Les jeunes femmes s’expriment avec une langue standardisée, dénuée de l’oralité adolescente et des inflexions sociales. L’effet est troublant : on entend les scénaristes plutôt que les personnages. Là où un Dolan fait du parler québécois une texture, où un Loach s’appuie sur le cockney pour ancrer le récit, les Dardenne gomment l’accent et polissent les voix. Ce choix, sans doute destiné à élargir le marché, prive le film d’une vérité sonore pourtant au cœur de leur cinéma depuis La Promesse.
La caméra, fidèle à la grammaire des Dardenne, continue de chercher la proximité physique. Mais ce dispositif, autrefois garant d’une frontalité éthique, sonne ici comme une signature vidée de nécessité. L’attention portée aux gestes du soin (nourrir, baigner, endormir) pourrait révéler la charge politique de l’intime, mais se réduit trop souvent à une illustration sage.
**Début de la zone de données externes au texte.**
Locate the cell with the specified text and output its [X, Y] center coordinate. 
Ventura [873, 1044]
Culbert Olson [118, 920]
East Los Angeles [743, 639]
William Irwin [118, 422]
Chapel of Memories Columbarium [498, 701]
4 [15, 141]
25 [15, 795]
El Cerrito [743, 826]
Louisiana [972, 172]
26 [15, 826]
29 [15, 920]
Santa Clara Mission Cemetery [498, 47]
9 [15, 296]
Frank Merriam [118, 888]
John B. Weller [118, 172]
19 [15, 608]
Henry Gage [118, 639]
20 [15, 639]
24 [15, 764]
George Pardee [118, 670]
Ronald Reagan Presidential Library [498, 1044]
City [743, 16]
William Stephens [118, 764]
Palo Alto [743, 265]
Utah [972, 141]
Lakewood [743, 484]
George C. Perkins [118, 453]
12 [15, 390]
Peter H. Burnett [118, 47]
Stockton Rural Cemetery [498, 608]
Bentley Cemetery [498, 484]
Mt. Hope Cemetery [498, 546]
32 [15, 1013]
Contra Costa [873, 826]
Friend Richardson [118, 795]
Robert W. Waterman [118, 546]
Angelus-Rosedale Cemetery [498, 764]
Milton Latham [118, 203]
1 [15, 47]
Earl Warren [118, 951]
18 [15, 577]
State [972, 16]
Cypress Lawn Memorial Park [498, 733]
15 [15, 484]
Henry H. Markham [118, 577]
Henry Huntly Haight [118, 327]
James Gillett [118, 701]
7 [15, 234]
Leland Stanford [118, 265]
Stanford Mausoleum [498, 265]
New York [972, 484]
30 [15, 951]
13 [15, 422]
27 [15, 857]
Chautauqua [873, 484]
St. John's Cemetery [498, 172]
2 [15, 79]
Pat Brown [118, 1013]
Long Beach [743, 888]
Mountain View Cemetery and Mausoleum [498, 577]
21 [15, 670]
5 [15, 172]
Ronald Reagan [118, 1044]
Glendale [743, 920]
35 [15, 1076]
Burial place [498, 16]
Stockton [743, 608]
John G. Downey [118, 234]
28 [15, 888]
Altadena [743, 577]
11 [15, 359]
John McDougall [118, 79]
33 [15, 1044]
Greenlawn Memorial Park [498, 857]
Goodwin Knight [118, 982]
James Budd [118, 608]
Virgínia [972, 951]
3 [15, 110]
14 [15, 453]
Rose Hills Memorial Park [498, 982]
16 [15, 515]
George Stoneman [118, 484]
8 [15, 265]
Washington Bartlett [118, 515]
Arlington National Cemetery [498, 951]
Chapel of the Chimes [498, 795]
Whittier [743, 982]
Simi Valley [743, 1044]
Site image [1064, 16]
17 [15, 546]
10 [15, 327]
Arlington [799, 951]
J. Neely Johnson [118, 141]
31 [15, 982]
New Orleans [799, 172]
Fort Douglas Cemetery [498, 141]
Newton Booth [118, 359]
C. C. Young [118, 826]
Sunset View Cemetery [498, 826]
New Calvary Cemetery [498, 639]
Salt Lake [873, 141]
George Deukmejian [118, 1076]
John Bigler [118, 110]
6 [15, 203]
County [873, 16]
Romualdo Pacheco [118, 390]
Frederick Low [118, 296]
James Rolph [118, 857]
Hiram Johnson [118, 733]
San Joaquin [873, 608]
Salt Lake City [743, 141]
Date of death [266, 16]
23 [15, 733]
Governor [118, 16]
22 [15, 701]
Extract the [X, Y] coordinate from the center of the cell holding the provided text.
La maison maternelle est filmée comme un lieu protecteur, presque idyllique, alors même que sa fragilité structurelle est évidente. Les éducatrices apparaissent comme des figures de soutien infaillibles, réduites à leur fonction bienveillante. Ce cadrage neutralise toute ambivalence : l’institution, au lieu d’être interrogée dans ses contradictions, est sanctifiée, comme si elle absorbait toute conflictualité.
Où me situer ?
Je ne crois pas à ce film. Non parce que le sujet manquerait d’importance, mais parce que la mise en forme trahit ce qu’il prétend observer. Je reconnais le courage de vouloir déplacer leur cinéma vers d’autres corps, d’autres voix, mais ce déplacement échoue : le collectif est réduit à des figures schématiques, le réalisme est affaibli par une langue trop propre et de ma récitation, et l’optimisme affiché sonne comme une concession.
Quelle lecture en tirer ?
Jeunes mères révèle, malgré lui, le paradoxe d’un cinéma social qui craint de choquer. Les Dardenne, en adoucissant leur geste, montrent à quel point leur radicalité était constitutive de leur force. Ici, tout se joue en surface : un décor d’institution, des figures de jeunes mères, une bienveillance diffuse. Il reste l’impression d’un film utile par son sujet, mais inutile par sa forme. Au sortir de la projection, je n’ai pas le sentiment d’avoir rencontré des vies, mais d’avoir feuilleté un dossier pédagogique. Et c’est bien ce qui me fait juger ce film, non pas raté par maladresse, mais raté par choix.